2007 und 2008 litten die Niederlande unter einem enormen Stauproblem. „Wir schaffen die Staus ab“, versprach die Ministerin für Infrastruktur und Umwelt, Melanie Schultz van Haegen, 2010 bei ihrem Amtsantritt. Normalerweise verbindet man mit so einer Aussage den Ausbau der Straßen – in den Niederlanden baut man aber auch Radinfrastruktur.
Um das vollmundige Versprechen der Ministerin zu erfüllen, hat die niederländische Regierung zwar auch in Autobahnen investiert – zugleich aber das Programm Beter benutten (auf Deutsch: „Besser ausnutzen“) ins Leben gerufen. Mit Beter benutten will die Regierung Staus mit innovativen Mitteln beseitigen, die Reisezeiten der Autofahrer verbessern und gleichzeitig das bestehende Verkehrsnetz besser auslasten.
Zwar kann der Staat in den Niederlanden die Infrastrukturplanung in den Städten nicht direkt beeinflussen. Es ist dort wie in Deutschland: Die Regierung bezahlt den Bau und den Unterhalt der Radwege an Bundesstraßen. Für den Rest sind die jeweiligen Regionen und Kommunen zuständig. Doch die niederländische Regierung hat sich etwas Besonderes ausgedacht. Um Staus auf Autobahnen zu reduzieren, versprach sie den Kommunen einen Zuschuss, die sich an diesem Ziel kostengünstig beteiligen.
Dabei ging es nicht nur um den Bau von Straßen. Eher war Phantasie gefragt. Etwa bei dem B-Riders-Projekt, das 2014 vom Ministerium für Infrastruktur und Umwelt und der Provinz Nord-Brabant gefördert wurde. In dieser Region gab es laut dem niederländischen Verkehrsexperten und Programmierer Dirk Bussche zu Stoßzeiten regelmäßig Stau auf der Autobahn. Um den zu beseitigen, mussten pro Stunde 1.000 Autos weniger die Strecke passieren. „Eine weitere Fahrspur hätte Millionen Euro gekostet“, sagt Bussche. Die Alternative: die Zahl der Autofahrer reduzieren. Dazu sollten viele auf E-Bikes wechseln.

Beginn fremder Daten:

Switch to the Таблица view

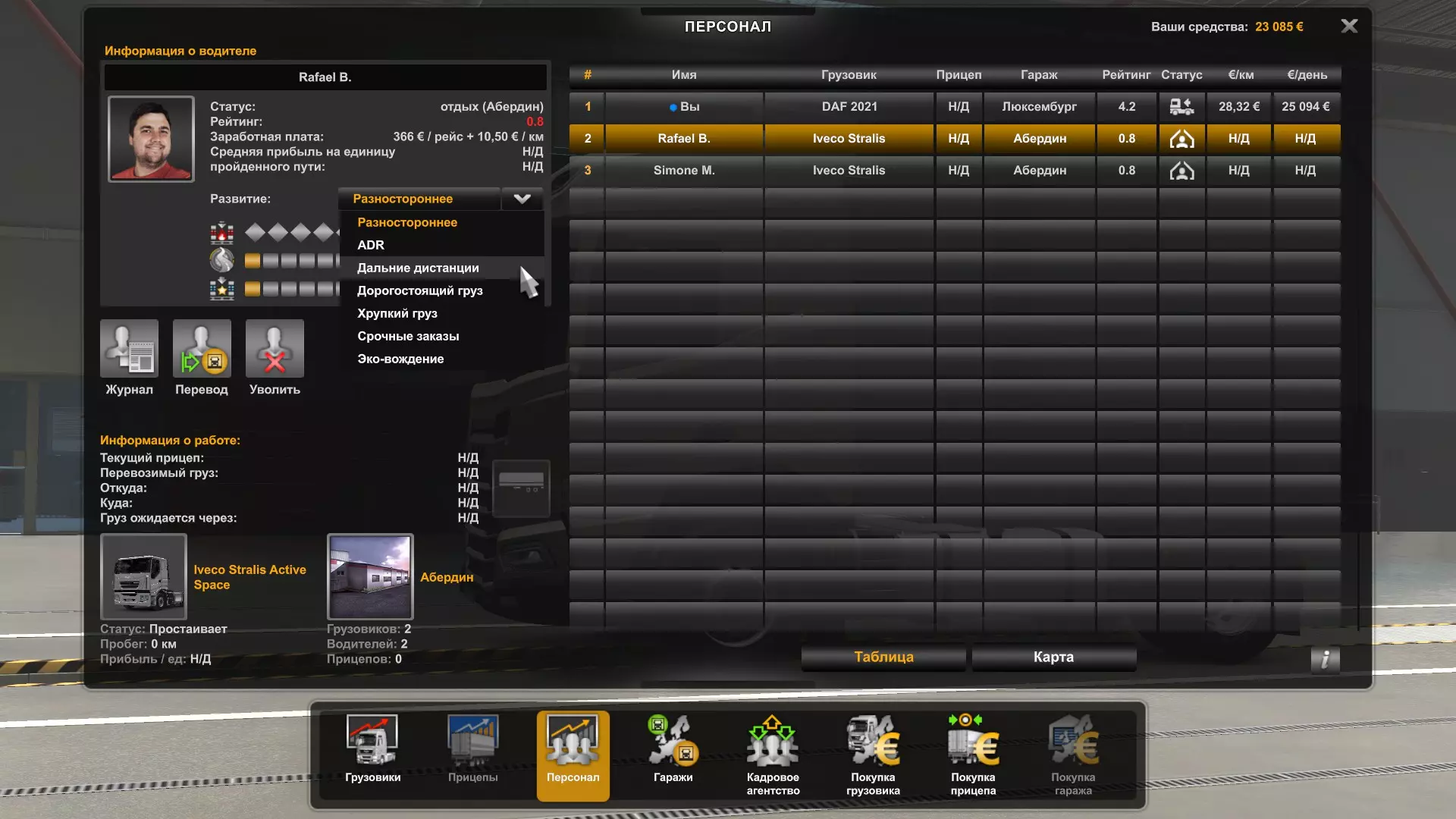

Um potenzielle Umsteiger zu finden, wurden zunächst über stationäre Kameras Autofahrer identifiziert, die regelmäßig dort im Stau standen. Sie bekamen per Post sinngemäß dieses Angebot: Sie bekommen ein E-Bike geschenkt, wenn Sie damit regelmäßig zur Arbeit fahren. 2.300 Autofahrer meldeten sich.

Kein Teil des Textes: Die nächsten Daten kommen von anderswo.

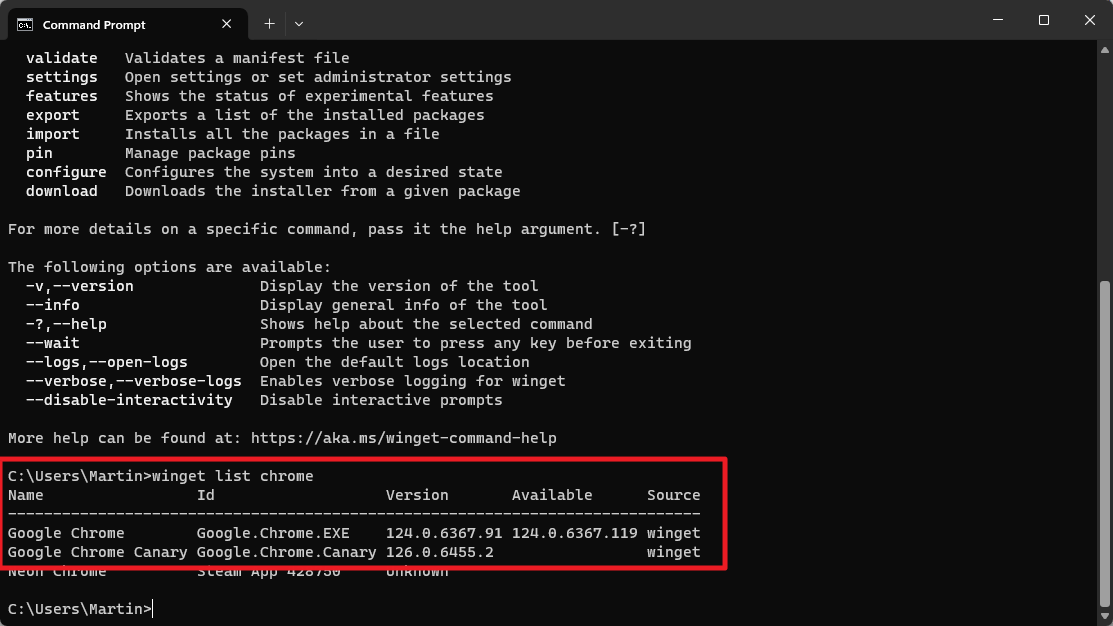Close the terminal window
The height and width of the screenshot is (626, 1113).
[1090, 20]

Das Programm führte selbst in den fahrradaffinen Niederlanden zu emotionalen Diskussionen. Einige Radfahrer waren empört, dass Autofahrer beschenkt werden. „Allerdings hat das Angebot dazu geführt, dass Autofahrer ihr Verhalten ändern“, sagt Bussche. „Und im Vergleich zu der Alternative, eine weitere Fahrspur zu bauen, war die Maßnahme sehr günstig.“
Was die Forscher überraschte: Selbst ohne den finanziellen Anreiz blieben 80 Prozent der Teilnehmer bei ihrem neuen Verhalten. Auch aus diesem Grund wird das Angebot bis heute modifiziert weitergeführt. „5.000 Autofahrer machen mit. Sie können selbst entscheiden, ob sie Auto oder Rad fahren, aber für jeden Radkilometer erhalten sie eine finanzielle Vergütung und Anreize über ein Coaching-Programm“, sagt Bussche.

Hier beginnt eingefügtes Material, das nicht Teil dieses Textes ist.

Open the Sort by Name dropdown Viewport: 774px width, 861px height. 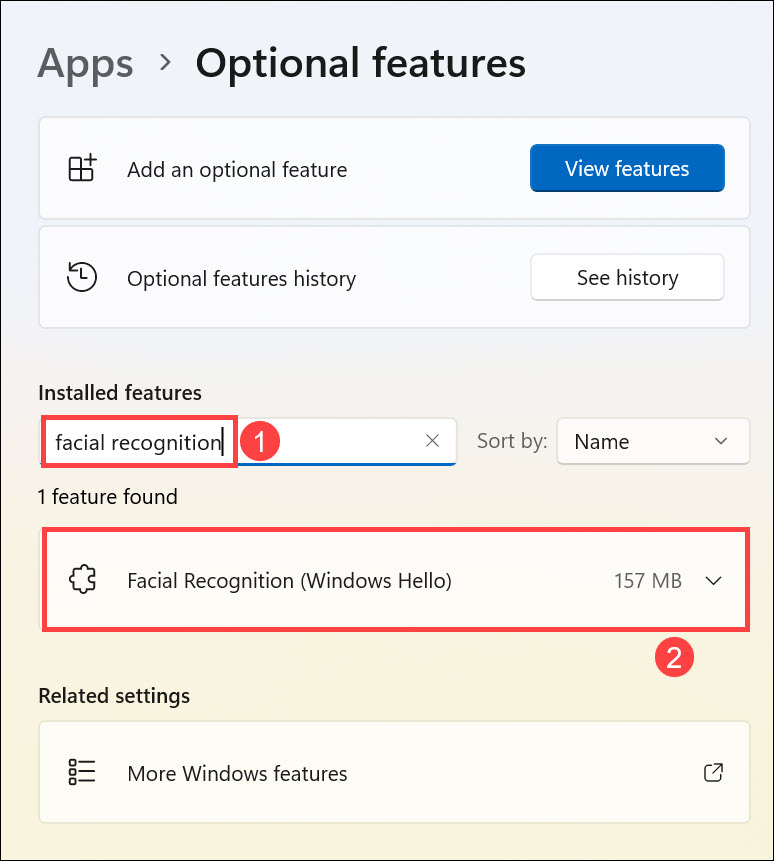[652, 441]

Obwohl die Niederlande mittlerweile eher auf ein Stauproblem mit den Radfahrern zusteuern, fördern sie weiterhin das Umsteigen. „Wir wollen, dass alle fahren: Kinder, Dicke, Rentner und Sportler“, sagt Bussche. „Wir wollen die Infrastruktur so gestalten, dass sie zu jedem passt und sich jeder sicher fühlt.“ Denn Radfahrer benötigen auf jeden Fall weniger Platz im Verkehr als Autofahrer.